To investigate the differences in transfer between bilateral and unilateral resistance training to athletic performance of sprint acceleration and change of direction, a series of biomechanical and training intervention studies were implemented. The first study established the reliability of the one repetition maximum (1RM) step-up test (Chapter Three). Ten moderately trained participants completed four familiarisation sessions before two repeated strength testing sessions on separate days. Reliability was estimated as the typical error ±90% confidence limits (CL), expressed as a coefficient of variation (CV%) and the intraclass correlation (ICC). The CV% for all comparisons ranged between 2.0% and 5.3% with average of left and right leg CV% less than the smallest worthwhile change. Importantly, the test was deemed reliable to monitor improvements in lower body unilateral strength.
Second, the validity and reliability of barbell displacement in heavy back squats was established (Chapter Four). Twelve well-trained rugby players (1RM 90° squat = 196.3 ± 29.2kg) completed two sets of two repetitions at 70%, 80% and 90% of 1RM squats. Barbell displacement was derived from three methods across four load categories (120-129kg, 140-149kg, 160-169kg and 180-189kg) including: 1) Linear Position Transducer attached 65cm left of barbell centre, 2) 3D motion analysis tracking of markers attached to either end of the barbell, and 3) cervical marker (C7) (criterion measurement). Validity was calculated using typical error of the estimate as CV% ±90% CL, mean bias as a percentage and Pearson product moment correlation (r). Intraday reliability was calculated using ICC and the typical error expressed as CV% ±90% CL. Laterality of marker position increased bias between the criterion measure (C7) and predicted measures (LPT bias = 0.9-1.5%; r = 0.96-0.98; barbell ends bias = 4.9-11.2%; r = 0.71-0.97). Moderate reliability was obtained for most measures of barbell displacement (All loads: LPT: CV% = 6.6%, ICC = 0.67; barbell ends: CV% = 5.9- 7.2%, ICC = 0.55-0.67; C7: CV% = 6.6%, ICC = 0.62). Due to a combination of heavy external barbell load and the pliant nature of the barbell, overestimation can occur with increasing external load and as the position tracking location moves laterally (barbell ends). The linear position transducer demonstrated high validity to the criterion and high trial-to-trial reliability.

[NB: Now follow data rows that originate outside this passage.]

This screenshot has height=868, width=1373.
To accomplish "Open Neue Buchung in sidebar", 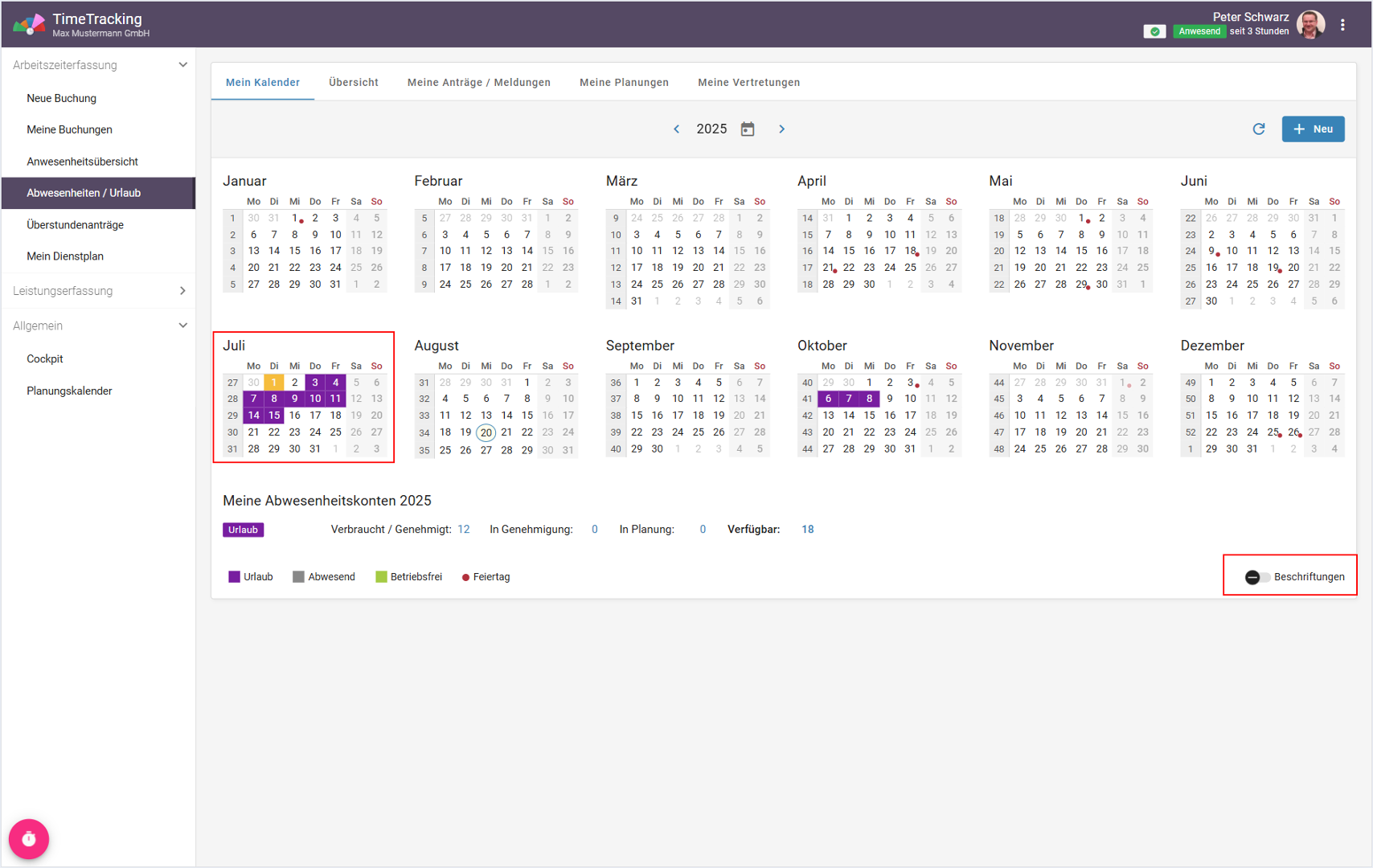I will (61, 98).
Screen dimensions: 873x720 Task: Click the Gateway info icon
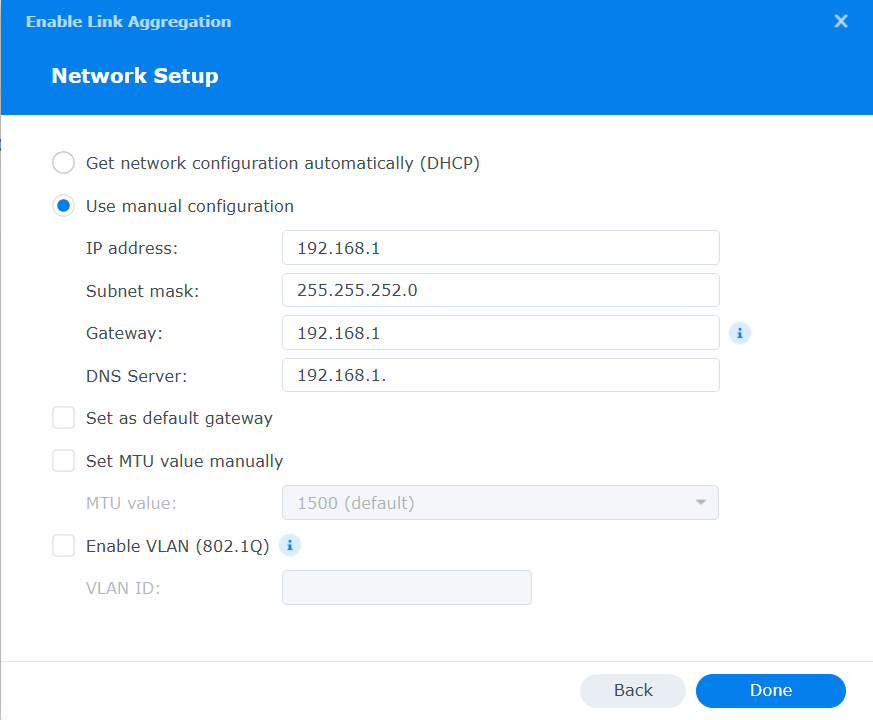tap(739, 333)
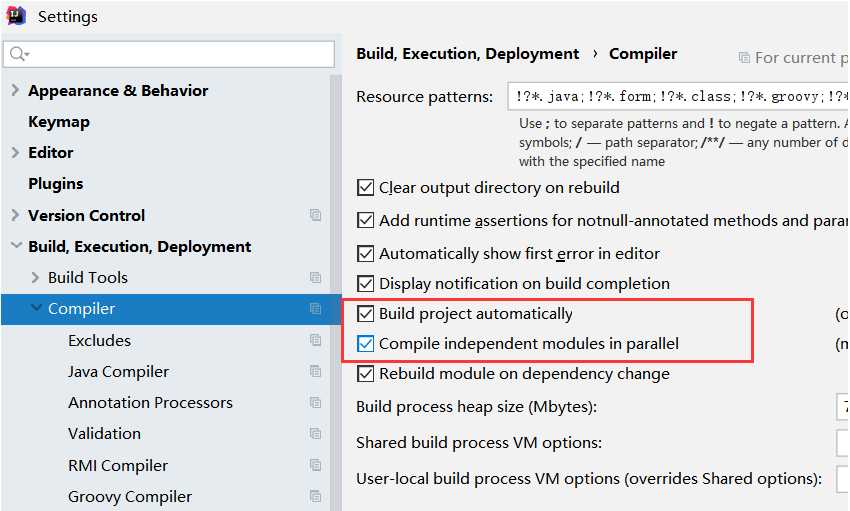The image size is (850, 511).
Task: Select the Plugins settings page
Action: coord(56,184)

Completing methodological rigour, within-session reliability of kinetic and kinematic variables of the squat and step-up were investigated (Chapters Five to Eight). Fifteen welltrained rugby players completed two testing sessions. Session one involved squat and step-up 1RM strength testing. Session two involved four maximal repetitions of squat and step-up at 70%, 80% and 90% 1RM assessed by three-dimensional motion analysis and in-ground triaxial force plates. Reliability was calculated for each load range using CV% ±90% CL and ICC.
Across all load ranges squat and step-up peak and average ground reaction force (GRF) and total concentric impulse were found to have acceptable measures of reliability below 10% and ICC above 0.85. The majority of loads for squat and step-up displacement, concentric duration, and maximum knee flexion angle were reliable (CV% < 10%, ICC > 0.75). For the squat, measures of peak and average velocity were reliable (CV < 10%) whilst step-up velocity measures were less reliable (CV%0.60). Reliability findings permitted confident interpretation of key variables of squat and step-up performance and application to training.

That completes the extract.